Meanwhile it should be noted that women in their 30s showed higher rates of SAB compared to their younger counterparts across all exposure groups. There could be three alternative explanations; infertile worker effect, exposure accumulation, and aging effect. Infertile worker effect seems to be valid for working population but is not relevant for economically inactive population. If exposure accumulation in microelectronics resulted in more SABs, then the relative risk estimated from comparison with various control groups would have been greater in older groups. However, the effect size of estimates was not so different between two age groups. In microelectronics, current exposure of chemicals during the first trimester of pregnancy might be more relevant for adverse reproductive outcomes, although heavy metals such as lead can be accumulated in body tissues and have repro-toxic effects [38]. Up to now, natural increase of SAB risk by aging might be the most reasonable explanation.

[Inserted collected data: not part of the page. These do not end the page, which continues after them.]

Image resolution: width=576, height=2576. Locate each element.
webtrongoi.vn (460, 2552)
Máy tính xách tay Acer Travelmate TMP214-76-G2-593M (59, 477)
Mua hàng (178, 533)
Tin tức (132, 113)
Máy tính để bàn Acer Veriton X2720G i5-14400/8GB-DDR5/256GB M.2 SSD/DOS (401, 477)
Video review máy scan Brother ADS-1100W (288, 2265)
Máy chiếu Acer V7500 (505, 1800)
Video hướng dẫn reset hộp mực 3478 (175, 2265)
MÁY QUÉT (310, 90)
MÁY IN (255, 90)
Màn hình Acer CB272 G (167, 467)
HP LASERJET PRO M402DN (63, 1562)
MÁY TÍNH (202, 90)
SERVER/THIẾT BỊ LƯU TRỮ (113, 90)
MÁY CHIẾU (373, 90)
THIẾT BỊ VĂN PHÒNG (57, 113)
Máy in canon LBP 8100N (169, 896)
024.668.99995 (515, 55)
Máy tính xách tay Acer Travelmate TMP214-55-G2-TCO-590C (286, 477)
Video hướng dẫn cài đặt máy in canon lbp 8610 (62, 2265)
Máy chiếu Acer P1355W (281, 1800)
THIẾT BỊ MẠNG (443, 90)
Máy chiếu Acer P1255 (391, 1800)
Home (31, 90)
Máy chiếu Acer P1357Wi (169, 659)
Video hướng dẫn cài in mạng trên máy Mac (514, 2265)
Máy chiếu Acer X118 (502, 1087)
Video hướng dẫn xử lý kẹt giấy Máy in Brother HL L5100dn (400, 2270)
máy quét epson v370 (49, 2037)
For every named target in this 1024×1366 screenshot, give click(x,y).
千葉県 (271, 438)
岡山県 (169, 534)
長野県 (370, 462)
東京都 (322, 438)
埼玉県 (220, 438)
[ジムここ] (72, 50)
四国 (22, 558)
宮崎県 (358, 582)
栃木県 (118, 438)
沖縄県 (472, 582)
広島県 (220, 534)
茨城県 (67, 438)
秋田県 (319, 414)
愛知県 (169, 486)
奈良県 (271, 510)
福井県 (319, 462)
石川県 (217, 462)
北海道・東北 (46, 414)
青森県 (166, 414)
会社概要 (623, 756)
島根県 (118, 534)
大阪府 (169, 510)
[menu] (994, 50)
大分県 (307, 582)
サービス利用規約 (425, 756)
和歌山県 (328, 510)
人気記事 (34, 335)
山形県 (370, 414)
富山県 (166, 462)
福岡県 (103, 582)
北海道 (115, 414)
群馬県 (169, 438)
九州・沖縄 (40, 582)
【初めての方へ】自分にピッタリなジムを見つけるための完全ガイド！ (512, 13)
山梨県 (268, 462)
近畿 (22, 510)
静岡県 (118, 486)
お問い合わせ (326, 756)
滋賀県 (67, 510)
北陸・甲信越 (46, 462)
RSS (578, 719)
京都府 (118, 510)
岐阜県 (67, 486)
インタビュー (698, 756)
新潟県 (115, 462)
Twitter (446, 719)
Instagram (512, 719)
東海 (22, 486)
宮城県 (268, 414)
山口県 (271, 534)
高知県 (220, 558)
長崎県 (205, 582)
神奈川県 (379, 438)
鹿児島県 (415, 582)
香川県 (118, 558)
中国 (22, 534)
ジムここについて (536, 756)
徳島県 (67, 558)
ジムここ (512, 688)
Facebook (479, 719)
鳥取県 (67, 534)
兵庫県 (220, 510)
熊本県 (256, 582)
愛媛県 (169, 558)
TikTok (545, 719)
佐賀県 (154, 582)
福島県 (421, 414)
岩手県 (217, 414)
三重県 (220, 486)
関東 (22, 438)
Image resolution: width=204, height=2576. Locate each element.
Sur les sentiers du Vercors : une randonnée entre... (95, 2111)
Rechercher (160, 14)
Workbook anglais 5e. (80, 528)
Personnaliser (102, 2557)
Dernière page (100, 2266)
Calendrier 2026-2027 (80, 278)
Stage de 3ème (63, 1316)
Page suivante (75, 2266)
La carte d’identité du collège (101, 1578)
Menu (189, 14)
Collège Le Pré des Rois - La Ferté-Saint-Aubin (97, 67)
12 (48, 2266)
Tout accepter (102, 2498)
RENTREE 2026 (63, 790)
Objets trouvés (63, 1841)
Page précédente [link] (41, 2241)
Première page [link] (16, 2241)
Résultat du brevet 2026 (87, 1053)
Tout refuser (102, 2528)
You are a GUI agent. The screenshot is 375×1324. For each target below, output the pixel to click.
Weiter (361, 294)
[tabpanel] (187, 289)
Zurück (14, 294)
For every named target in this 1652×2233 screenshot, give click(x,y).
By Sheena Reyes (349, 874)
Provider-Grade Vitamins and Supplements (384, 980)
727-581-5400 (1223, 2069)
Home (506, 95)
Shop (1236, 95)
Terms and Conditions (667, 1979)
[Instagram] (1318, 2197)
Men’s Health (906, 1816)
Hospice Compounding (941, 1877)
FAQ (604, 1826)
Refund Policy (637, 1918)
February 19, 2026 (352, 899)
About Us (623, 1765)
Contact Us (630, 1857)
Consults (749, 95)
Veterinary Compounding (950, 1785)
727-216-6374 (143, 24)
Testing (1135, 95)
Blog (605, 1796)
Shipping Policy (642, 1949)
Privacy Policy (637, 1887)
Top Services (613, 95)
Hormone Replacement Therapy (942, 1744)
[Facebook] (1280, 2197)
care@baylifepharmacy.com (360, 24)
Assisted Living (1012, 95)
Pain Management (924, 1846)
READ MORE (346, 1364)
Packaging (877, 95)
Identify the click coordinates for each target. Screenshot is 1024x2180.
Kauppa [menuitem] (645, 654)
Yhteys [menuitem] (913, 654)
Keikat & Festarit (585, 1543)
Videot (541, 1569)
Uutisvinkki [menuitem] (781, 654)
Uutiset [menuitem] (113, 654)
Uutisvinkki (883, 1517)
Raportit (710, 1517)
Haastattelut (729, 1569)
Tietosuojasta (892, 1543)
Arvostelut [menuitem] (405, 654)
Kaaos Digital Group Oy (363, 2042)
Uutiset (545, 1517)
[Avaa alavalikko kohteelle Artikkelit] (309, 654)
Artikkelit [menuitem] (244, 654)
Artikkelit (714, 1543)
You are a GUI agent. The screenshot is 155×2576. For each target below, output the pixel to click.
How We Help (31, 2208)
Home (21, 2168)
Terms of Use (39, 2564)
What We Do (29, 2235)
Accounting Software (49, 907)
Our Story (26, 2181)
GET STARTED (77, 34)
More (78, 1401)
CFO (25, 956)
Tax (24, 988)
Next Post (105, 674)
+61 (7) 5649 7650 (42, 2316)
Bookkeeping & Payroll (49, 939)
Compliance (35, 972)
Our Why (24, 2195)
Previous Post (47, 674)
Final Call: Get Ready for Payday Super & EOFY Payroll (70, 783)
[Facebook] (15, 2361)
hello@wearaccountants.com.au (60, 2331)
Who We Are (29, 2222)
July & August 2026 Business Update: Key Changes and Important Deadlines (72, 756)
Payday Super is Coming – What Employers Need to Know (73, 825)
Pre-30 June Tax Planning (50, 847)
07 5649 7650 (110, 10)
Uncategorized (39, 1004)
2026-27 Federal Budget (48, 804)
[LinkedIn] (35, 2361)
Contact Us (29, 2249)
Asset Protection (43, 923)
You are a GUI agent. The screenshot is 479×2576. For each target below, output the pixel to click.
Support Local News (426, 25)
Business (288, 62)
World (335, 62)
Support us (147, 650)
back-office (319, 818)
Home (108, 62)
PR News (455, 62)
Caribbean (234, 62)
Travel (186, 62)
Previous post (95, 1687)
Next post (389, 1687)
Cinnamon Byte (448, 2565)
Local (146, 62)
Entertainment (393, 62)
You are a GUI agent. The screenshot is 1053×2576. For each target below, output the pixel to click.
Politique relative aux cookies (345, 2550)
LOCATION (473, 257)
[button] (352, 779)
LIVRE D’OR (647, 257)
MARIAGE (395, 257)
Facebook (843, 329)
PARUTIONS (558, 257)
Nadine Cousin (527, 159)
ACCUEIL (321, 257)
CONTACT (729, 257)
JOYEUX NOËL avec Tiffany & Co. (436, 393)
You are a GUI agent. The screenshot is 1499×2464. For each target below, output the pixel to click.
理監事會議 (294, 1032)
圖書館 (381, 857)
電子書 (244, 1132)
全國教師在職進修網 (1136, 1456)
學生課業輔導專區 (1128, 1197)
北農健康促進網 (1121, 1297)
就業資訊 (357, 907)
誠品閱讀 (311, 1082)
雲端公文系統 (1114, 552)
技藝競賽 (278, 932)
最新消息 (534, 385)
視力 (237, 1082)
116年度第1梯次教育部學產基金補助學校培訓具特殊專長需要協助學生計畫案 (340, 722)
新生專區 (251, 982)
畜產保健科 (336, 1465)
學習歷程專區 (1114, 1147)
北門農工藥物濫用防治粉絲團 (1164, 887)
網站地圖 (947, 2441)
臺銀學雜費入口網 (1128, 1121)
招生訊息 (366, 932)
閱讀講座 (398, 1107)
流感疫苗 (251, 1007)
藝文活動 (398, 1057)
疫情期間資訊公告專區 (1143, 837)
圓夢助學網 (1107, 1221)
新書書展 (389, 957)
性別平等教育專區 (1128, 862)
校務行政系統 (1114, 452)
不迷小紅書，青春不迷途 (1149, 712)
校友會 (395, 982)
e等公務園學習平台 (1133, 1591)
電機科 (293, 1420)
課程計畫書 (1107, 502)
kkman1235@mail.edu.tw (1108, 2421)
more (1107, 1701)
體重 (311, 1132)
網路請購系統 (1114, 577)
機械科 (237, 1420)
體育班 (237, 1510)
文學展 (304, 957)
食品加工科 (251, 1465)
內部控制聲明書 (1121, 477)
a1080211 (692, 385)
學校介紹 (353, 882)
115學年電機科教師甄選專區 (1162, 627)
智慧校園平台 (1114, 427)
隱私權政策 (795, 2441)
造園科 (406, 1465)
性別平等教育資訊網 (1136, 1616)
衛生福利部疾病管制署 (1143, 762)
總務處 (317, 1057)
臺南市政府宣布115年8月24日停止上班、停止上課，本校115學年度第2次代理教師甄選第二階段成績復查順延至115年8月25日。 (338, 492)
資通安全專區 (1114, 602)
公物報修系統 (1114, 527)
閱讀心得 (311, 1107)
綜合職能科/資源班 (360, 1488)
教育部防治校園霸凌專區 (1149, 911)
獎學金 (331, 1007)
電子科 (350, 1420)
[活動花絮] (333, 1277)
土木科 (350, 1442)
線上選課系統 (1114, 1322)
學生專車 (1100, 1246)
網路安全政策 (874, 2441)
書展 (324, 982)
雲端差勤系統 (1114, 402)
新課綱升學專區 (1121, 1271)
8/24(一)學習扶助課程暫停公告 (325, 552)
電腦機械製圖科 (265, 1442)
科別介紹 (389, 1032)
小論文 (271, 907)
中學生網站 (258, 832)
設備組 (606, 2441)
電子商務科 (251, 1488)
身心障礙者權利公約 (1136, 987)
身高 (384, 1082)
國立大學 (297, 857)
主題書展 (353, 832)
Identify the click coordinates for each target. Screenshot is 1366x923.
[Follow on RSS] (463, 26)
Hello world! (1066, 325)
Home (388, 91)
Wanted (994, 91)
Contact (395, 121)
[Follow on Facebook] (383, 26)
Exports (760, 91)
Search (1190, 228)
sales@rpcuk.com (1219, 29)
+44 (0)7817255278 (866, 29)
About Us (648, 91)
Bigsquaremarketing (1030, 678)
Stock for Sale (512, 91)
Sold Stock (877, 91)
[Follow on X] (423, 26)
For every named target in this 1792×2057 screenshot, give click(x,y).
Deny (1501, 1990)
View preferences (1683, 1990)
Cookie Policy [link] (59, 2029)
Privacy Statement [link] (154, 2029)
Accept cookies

Although information on occupational exposure was not available, we could assume several factors responsible for the excess risk. Previous studies paid special attention to EGE regarding SAB and subfertility in the U.S. and Taiwan [9,1215], while it is not certain whether EGE is still used in the microelectronics of Korea. However, recent hygiene assessments in the semiconductor industry in Korea identified several repro-toxic agents including arsenics, ionizing radiation, trichloroethylene, ethylene glycol, propylene glycol monomethyl ether, benzene, toluene, and xylene [29,4143]. Other factors may play a role for adverse reproductive outcomes. According to a recent meta-analysis, long working hours of more than 40~52 hours per week, lifting more than 100 kg per day, or standing for more than 6 hours per day are significantly associated with miscarriage [44]. Manufacturing workers in the microelectronics industry of Korea usually work in 3-shift or 2-shift schedules, more than 40 hours per week, and in a standing position for a great part of working hours.

To the best of our knowledge, this is the first report showing an increased risk of SAB and MA among the microelectronics workers in Korea and also the only report based on the data of late 2000s in the microelectronics industry worldwide. Based on our findings, although information on specific hazards was not available, we could conclude that female workers in the microelectronics are still at an increased risk of SAB and MA, which may have been underestimated in this study due to biases toward the null. Despite technical innovations and health and safety measures by the microelectronics industry, workers appear to remain exposed to various reproductive hazards, at least in Korea. Given that our data came from the three biggest companies in Korea, it is plausible to assume that workers in small-sized companies of Korea or working in developing countries are more exposed to such risk. Adverse reproductive outcomes are serious in itself and also sentinels for other occupational health risk with a long latency or rare incidence, for example cancer [3,31]. Careful surveillance and further etiologic studies based on primary data collection and hygiene assessment are strongly recommended.

Data Availability

All relevant data are within the paper.

Funding Statement

MH Kim was partly supported by the National Research Foundation of Korea Grant (website http://www.nrf.re.kr/) funded by the Korean government (NRF-2013S1A3A2055212). The rest of the financial support came from the People's Health Institute (website http://health.re.kr). The funders had no role in study design, data collection and analysis, decision to publish, or preparation of the manuscript.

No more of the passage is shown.